WHAT THE EXERCISE ASKS:
Repeat, please, exactly the lines from the one that has "At what coordinates" through the end of the records below, with pictures dropped.

=== Begin Enclosure ===

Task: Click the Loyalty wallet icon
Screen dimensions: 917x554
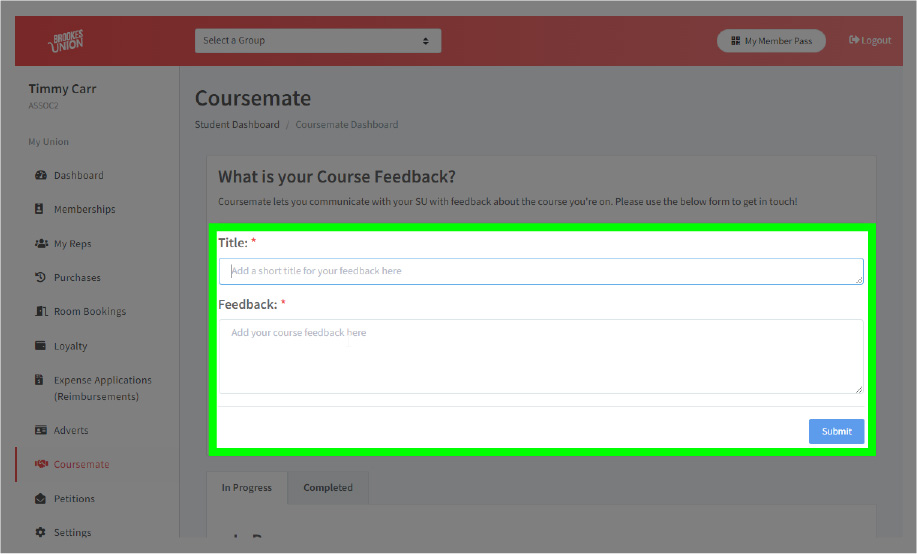Action: pos(41,346)
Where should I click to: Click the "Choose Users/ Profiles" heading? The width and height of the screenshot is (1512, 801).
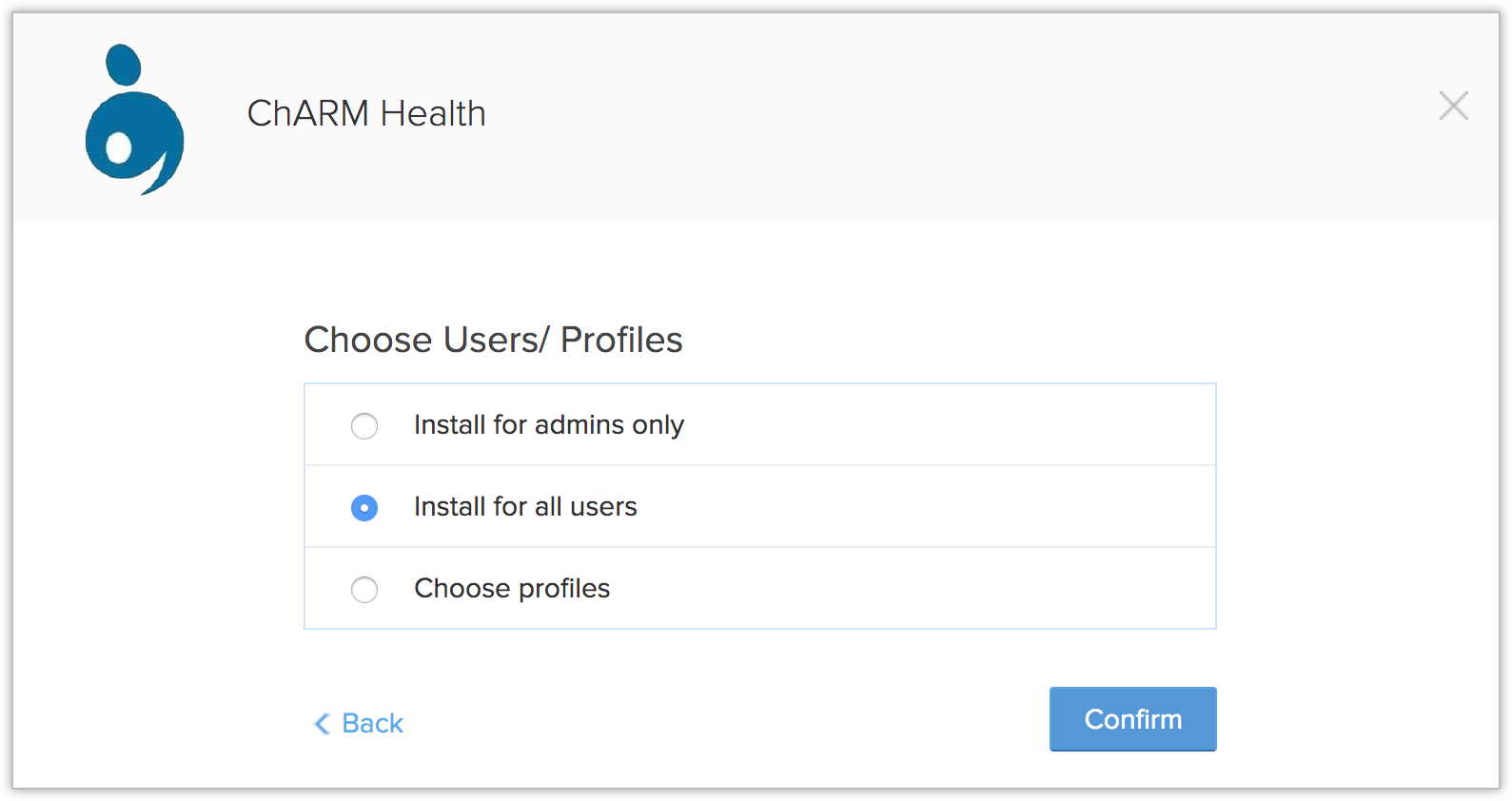[493, 340]
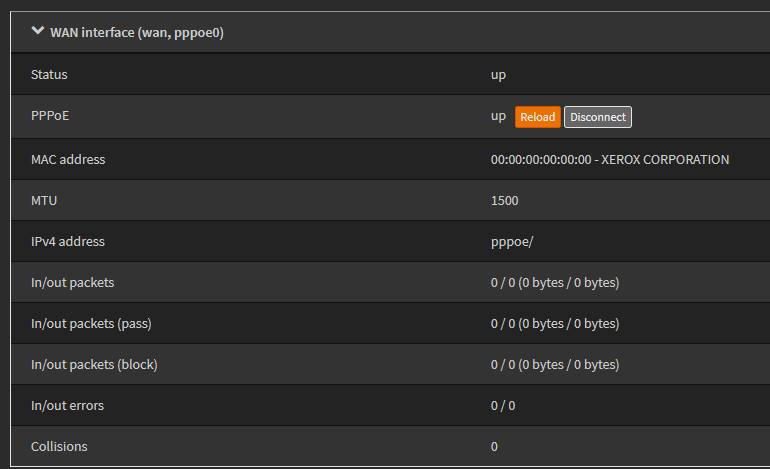Click the 'In/out packets (block)' label
The height and width of the screenshot is (469, 770).
point(94,364)
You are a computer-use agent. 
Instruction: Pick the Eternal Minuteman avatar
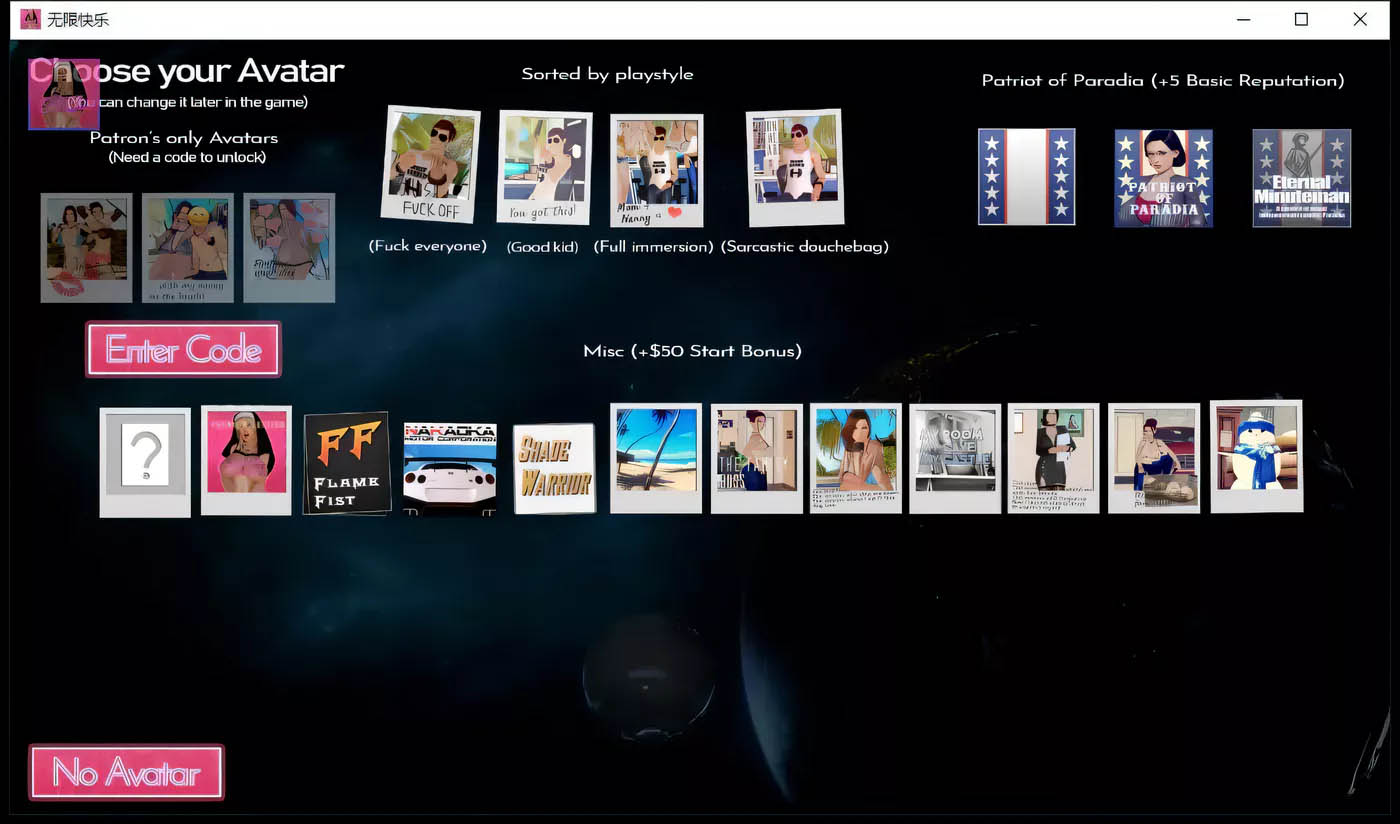(x=1301, y=178)
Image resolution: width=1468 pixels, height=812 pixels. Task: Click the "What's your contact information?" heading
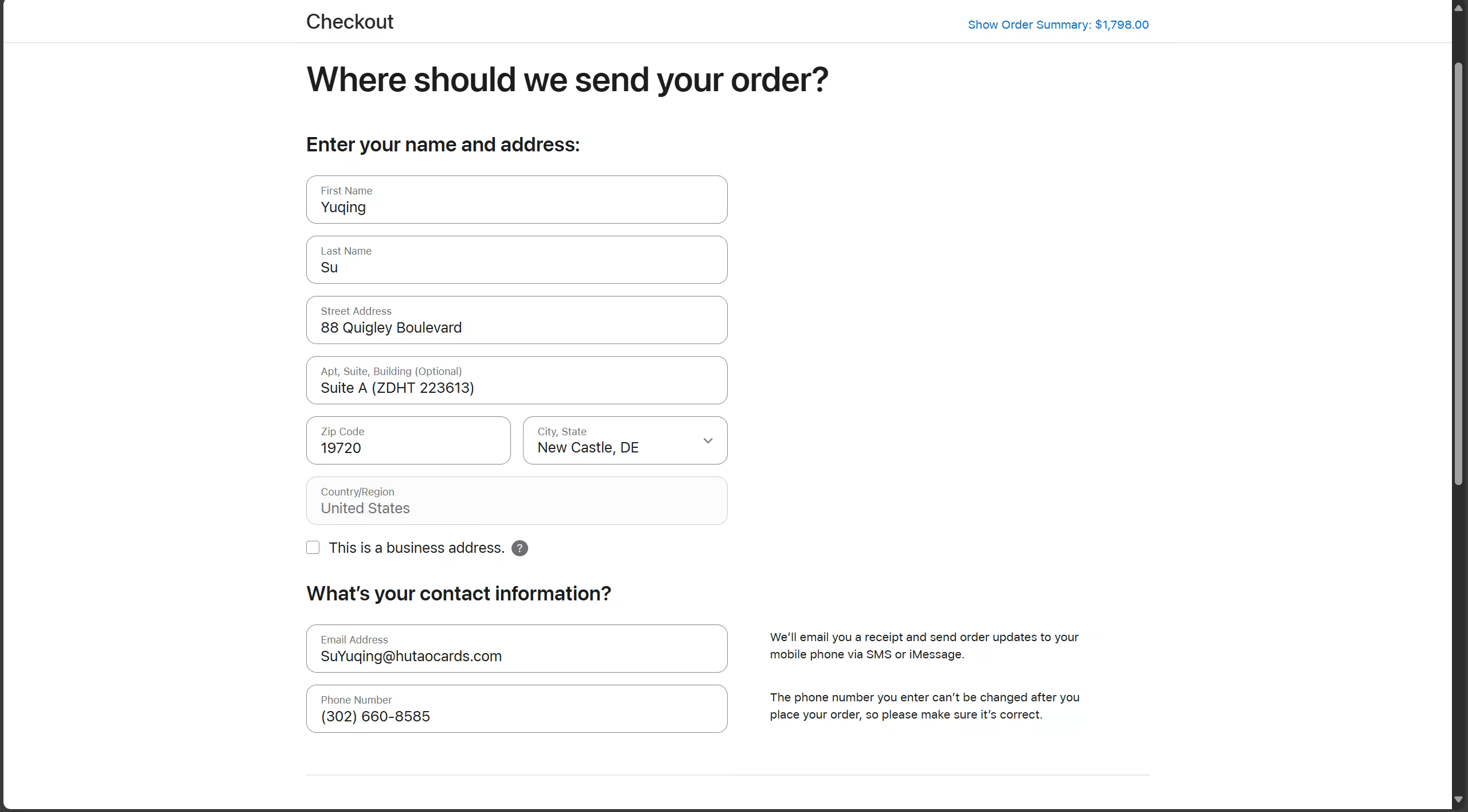(x=458, y=594)
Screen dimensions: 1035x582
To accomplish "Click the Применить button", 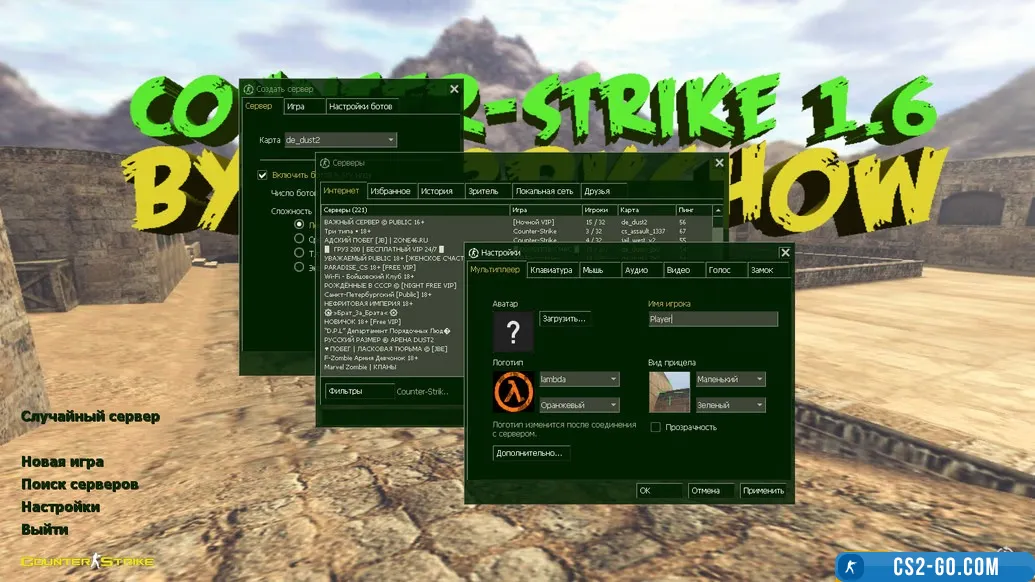I will [x=763, y=491].
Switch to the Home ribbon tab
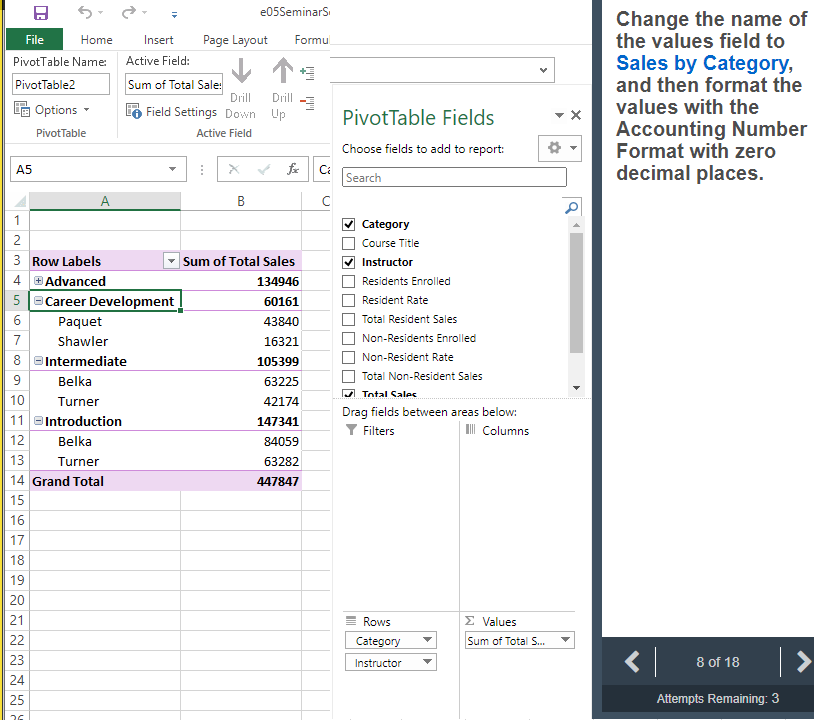Viewport: 814px width, 720px height. [96, 40]
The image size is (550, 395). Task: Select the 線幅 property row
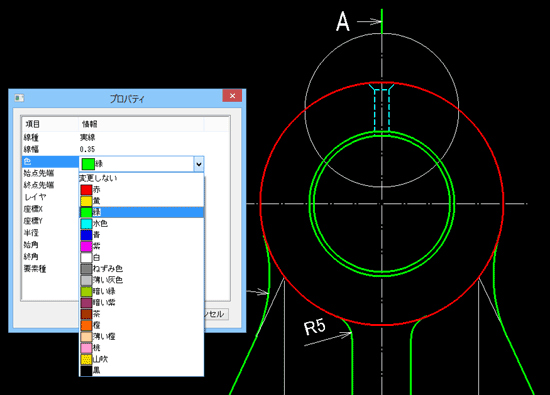pyautogui.click(x=126, y=149)
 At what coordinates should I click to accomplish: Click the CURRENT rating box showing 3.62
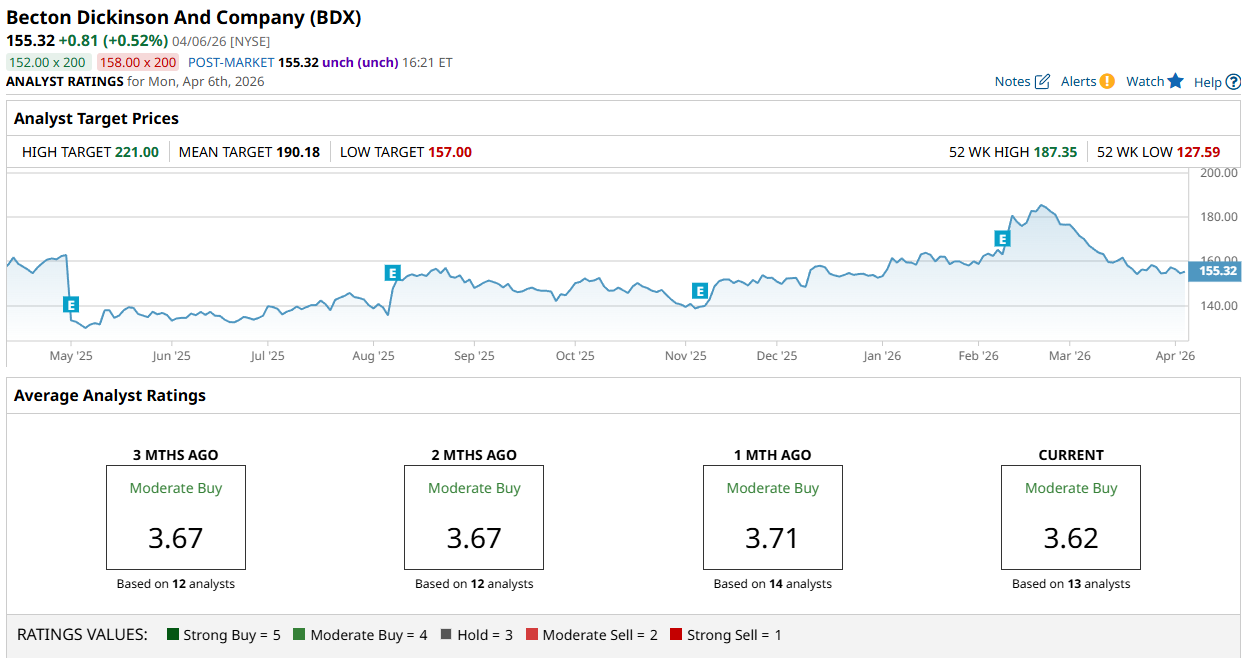coord(1071,517)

=== End Enclosure ===

RESPONSE:
 At what coordinates should I click to accomplish: Click the CURRENT rating box showing 3.62
coord(1071,517)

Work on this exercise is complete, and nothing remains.